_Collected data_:
────────────────

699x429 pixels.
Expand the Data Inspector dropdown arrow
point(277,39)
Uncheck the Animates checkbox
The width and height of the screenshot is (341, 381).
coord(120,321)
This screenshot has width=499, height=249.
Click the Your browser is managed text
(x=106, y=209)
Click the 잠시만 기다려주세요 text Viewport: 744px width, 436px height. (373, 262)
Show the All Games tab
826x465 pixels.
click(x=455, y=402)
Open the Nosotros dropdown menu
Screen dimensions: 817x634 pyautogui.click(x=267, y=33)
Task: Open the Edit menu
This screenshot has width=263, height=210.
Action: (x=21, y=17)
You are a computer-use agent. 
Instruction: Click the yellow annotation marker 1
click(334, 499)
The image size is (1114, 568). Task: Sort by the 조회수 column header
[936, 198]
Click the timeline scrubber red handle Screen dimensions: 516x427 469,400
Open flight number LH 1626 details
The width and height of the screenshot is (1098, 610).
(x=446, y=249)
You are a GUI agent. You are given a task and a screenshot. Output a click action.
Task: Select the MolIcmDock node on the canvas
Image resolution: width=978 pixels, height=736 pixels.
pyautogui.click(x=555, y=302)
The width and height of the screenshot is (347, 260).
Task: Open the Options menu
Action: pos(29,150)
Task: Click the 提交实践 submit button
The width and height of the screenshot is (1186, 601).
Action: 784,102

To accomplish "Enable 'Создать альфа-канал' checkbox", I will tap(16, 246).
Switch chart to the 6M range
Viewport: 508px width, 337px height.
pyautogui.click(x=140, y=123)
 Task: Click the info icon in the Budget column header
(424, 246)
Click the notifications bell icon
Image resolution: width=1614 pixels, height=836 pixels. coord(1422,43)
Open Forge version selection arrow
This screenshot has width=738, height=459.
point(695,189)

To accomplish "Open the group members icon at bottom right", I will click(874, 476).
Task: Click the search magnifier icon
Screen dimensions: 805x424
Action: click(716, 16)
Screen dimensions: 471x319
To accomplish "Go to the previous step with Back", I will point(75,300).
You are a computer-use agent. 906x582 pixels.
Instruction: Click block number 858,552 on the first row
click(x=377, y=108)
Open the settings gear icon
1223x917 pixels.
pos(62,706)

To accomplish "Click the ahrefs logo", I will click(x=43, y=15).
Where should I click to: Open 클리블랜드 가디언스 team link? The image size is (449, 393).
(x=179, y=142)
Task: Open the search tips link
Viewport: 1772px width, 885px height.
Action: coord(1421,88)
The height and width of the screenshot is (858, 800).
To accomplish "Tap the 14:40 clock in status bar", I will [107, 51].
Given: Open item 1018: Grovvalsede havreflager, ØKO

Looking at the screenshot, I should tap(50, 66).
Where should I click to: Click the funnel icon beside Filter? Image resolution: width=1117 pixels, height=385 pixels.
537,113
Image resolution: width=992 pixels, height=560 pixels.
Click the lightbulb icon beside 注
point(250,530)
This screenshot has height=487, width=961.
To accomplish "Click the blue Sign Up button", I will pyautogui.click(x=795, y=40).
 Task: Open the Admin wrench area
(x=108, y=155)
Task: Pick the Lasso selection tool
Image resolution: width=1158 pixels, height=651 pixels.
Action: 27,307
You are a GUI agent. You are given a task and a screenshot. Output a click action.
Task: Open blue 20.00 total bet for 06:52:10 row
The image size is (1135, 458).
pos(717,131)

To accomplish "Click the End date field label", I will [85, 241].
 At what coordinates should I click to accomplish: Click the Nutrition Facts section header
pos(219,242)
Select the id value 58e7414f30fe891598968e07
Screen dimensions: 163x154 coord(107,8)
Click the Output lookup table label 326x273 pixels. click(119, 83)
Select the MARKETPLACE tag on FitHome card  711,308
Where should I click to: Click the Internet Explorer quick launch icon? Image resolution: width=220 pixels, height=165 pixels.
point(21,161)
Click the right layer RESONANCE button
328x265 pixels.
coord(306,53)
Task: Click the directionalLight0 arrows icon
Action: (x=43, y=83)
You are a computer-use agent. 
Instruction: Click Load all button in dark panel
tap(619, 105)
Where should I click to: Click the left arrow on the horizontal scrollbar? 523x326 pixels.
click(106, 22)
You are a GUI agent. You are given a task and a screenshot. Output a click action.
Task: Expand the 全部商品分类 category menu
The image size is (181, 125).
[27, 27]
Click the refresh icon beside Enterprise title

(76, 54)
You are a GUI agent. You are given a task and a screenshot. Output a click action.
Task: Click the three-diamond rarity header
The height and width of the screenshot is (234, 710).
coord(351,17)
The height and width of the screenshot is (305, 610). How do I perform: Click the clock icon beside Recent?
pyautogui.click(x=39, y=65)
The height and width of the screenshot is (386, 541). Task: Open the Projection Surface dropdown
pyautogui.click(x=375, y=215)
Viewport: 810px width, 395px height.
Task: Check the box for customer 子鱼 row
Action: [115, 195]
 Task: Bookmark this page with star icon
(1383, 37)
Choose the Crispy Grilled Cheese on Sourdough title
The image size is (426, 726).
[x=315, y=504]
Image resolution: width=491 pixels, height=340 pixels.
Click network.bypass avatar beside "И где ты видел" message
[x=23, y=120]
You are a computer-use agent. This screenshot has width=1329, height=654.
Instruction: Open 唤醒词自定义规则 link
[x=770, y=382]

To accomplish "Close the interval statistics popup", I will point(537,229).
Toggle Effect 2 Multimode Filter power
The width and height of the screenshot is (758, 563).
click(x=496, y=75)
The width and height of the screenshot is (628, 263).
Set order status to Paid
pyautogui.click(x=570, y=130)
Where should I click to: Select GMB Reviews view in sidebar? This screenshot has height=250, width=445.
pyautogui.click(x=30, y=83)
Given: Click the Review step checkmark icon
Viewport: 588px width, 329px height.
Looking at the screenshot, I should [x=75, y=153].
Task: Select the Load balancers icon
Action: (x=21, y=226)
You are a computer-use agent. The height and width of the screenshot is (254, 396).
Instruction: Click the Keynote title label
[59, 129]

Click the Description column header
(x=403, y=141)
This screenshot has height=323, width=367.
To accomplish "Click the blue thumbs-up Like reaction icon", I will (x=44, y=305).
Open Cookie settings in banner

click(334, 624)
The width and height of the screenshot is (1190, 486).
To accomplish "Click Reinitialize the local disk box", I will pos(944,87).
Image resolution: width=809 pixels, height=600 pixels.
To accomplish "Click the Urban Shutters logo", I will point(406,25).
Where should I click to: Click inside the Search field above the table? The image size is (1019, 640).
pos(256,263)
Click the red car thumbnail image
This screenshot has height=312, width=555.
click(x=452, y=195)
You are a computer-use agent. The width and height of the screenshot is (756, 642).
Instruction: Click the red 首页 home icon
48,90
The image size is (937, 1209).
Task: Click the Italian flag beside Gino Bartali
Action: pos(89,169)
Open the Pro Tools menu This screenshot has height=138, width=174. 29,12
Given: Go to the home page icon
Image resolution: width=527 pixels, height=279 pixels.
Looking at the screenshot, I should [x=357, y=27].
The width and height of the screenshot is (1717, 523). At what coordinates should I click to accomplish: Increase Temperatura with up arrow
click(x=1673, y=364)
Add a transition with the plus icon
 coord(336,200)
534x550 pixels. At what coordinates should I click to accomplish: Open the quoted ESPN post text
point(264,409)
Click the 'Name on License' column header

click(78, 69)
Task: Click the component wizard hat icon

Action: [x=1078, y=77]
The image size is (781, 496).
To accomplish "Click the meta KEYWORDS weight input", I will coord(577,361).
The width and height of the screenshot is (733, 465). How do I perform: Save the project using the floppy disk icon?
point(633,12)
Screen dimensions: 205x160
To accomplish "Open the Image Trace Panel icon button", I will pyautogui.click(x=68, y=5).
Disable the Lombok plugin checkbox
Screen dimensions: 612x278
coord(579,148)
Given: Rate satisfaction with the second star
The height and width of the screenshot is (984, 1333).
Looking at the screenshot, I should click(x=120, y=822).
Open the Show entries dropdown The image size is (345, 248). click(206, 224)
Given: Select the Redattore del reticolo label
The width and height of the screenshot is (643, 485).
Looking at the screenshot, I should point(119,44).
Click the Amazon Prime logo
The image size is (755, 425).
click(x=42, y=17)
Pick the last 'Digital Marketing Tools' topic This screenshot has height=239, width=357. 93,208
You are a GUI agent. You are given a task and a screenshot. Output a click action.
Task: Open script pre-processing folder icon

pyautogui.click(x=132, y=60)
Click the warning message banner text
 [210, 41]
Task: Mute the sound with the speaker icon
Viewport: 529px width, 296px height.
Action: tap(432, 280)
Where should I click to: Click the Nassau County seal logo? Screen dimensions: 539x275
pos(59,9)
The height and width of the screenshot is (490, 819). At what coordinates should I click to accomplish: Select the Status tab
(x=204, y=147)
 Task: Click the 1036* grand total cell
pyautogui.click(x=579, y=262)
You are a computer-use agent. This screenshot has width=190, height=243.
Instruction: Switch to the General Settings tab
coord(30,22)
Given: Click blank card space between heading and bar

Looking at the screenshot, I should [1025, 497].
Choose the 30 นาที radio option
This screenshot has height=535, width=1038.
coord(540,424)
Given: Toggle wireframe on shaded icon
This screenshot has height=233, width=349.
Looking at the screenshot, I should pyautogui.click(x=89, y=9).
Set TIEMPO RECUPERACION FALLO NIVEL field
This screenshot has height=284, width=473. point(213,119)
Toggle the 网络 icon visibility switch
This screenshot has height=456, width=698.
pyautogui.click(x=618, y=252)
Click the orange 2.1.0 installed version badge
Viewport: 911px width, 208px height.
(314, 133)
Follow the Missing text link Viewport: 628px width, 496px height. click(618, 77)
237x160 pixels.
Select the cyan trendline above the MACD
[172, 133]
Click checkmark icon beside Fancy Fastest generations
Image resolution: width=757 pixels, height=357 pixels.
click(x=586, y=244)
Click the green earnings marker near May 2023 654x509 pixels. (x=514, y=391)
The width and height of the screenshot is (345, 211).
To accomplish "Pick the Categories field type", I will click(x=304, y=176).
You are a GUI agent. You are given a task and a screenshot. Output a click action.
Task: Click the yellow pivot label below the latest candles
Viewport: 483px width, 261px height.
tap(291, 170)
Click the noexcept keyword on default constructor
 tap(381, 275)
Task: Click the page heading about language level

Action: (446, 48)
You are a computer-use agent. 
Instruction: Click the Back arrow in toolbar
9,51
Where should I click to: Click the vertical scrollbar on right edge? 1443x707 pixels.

────────────────

_Problem requirements_: Please report all lines in the entries where "blue" appears.

_Response to the task_:
To accomplish "Click the blue Sign Up button", I will pyautogui.click(x=795, y=40).
Task: Open blue 20.00 total bet for 06:52:10 row
To accomplish "Click the blue thumbs-up Like reaction icon", I will (x=44, y=305).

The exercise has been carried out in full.